Get Started With Test Driven Development: Unit Testing With PHPUnit?


While last article was "10 Best PHP Tools For Developers", choosing better tools for web development, this article is for those who want to write better testable code.

You might have come across such situations where you write bunch of code as library or component, where one library is depend on another, and when you fix one bug another comes up. This is frustrating when you need to go for production deployment and at the last moment you are identifying an bug which is related to your earlier fix or may be new one. You may need to sit back and debug entire application to find out where exactly going wrong. It happens for most of the developers, when we are most confident about our code, don't do unit testing or miss small piece of code which break down the application at end.

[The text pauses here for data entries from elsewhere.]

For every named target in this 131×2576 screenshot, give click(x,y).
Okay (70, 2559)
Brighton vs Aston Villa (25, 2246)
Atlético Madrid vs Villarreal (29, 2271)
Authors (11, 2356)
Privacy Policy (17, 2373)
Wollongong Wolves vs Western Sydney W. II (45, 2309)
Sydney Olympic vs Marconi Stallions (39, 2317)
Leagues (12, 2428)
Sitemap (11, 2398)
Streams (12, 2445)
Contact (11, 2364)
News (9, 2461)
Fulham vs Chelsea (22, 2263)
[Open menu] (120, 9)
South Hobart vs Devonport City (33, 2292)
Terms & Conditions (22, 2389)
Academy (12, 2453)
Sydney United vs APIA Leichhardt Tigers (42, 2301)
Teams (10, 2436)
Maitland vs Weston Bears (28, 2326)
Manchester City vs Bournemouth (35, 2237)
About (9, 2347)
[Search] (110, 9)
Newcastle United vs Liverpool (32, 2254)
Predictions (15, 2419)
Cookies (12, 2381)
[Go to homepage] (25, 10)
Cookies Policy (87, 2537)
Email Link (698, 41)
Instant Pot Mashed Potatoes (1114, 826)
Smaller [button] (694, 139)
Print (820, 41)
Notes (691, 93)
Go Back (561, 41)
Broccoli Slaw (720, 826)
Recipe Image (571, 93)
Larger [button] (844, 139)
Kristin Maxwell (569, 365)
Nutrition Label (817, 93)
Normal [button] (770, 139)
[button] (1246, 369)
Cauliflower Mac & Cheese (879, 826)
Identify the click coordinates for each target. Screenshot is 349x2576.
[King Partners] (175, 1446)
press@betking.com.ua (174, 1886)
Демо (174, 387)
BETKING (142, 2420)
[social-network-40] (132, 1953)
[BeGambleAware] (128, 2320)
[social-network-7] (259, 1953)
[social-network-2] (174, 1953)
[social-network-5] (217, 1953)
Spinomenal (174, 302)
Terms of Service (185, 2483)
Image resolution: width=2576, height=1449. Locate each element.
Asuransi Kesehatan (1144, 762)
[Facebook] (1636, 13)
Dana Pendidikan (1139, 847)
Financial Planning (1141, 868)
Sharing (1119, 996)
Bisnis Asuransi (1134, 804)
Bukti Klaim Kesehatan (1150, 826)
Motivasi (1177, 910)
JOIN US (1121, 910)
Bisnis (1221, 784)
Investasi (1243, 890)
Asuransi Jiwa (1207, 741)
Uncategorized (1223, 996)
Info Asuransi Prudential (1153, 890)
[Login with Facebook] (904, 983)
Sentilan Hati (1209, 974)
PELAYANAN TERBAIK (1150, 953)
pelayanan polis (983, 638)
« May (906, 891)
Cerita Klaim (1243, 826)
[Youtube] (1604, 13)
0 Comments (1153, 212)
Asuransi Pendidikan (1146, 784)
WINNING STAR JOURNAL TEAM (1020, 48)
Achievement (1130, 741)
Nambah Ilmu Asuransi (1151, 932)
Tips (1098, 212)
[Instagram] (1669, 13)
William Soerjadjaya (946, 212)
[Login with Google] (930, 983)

Well!! Is there any better way of delivering quality code? Yes!! Unit testing is the right approach. In this tutorial we will see how to make use of PHPUnit to develop error free application. This article is absolutely for beginner, as it will show you how to setup environment, write basic test cases using PHPUnit. You can start from here, do unit test in your future work.

Unit Testing & Why?

Before getting started with PHPunit to write some tests, let us find out "What is unit testing?", Why it required? How to get started with?

Unit testing is practice of testing unit of code or functions. By this way we can verify our code returns expected output.

From my personal experience, I would say if unit testing is in your mind, it helps you to write better testable code, refactoring existing code, helps you to build decoupled application. Consider you have been writing huge libraries for your project, due to time constraints you have skipped unit testing on the code, later on when you want to write some unit tests you couldn't, because code is not easy to test. And you will end up refactoring to write testable code. By this way unit testing helps to write testable code. It's always better to go for test driven approach, write code and keep unit testing in mind, do run tests after every changes in code, it will save you at end.

You may be wondering, If Unit Testing is de-facto standard then “Why People don't write Unit Tests?”. May be there are several reason,

• Most of the developers are confident about their code, they feel unit testing not required. But in real time some scenarios, it fails.

• It really takes lot time to test each class.

• Some people feel boring to write test assertions on every functions.

But believe me unit testing will save your ass at end and help you to deliver quality code.

Installing PHPUnit:

I will not go in detail as it is already explained in PHPUnit’s beautiful documentation. If you are using linux you can install PHPUnit using simple commands as below,

$ wget
$ chmod +x phpunit.phar
$ sudo mv phpunit.phar /usr/local/bin/phpunit
$ phpunit --version

Above command will install PHPUnit globally.

PHPUnit - Composer Installation:

You can also install PHPUnit using composer, which is handy too. Just specify requirement into your composer.json as below,

"require": {
        "php": ">=5.4",
        "cygnite/framework": "dev-master",
   "require-dev": {
       "mockery/mockery": "~0.9.1",
       "phpunit/phpunit": "4.8.*"

See also: Cygnite composer.json

I hope you have composer installed already. Now go to terminal and enter "composer install" from the root directory of your project. Alternatively you can also install PHPunit globally using composer as below,

composer global require "phpunit/phpunit=4.8.*"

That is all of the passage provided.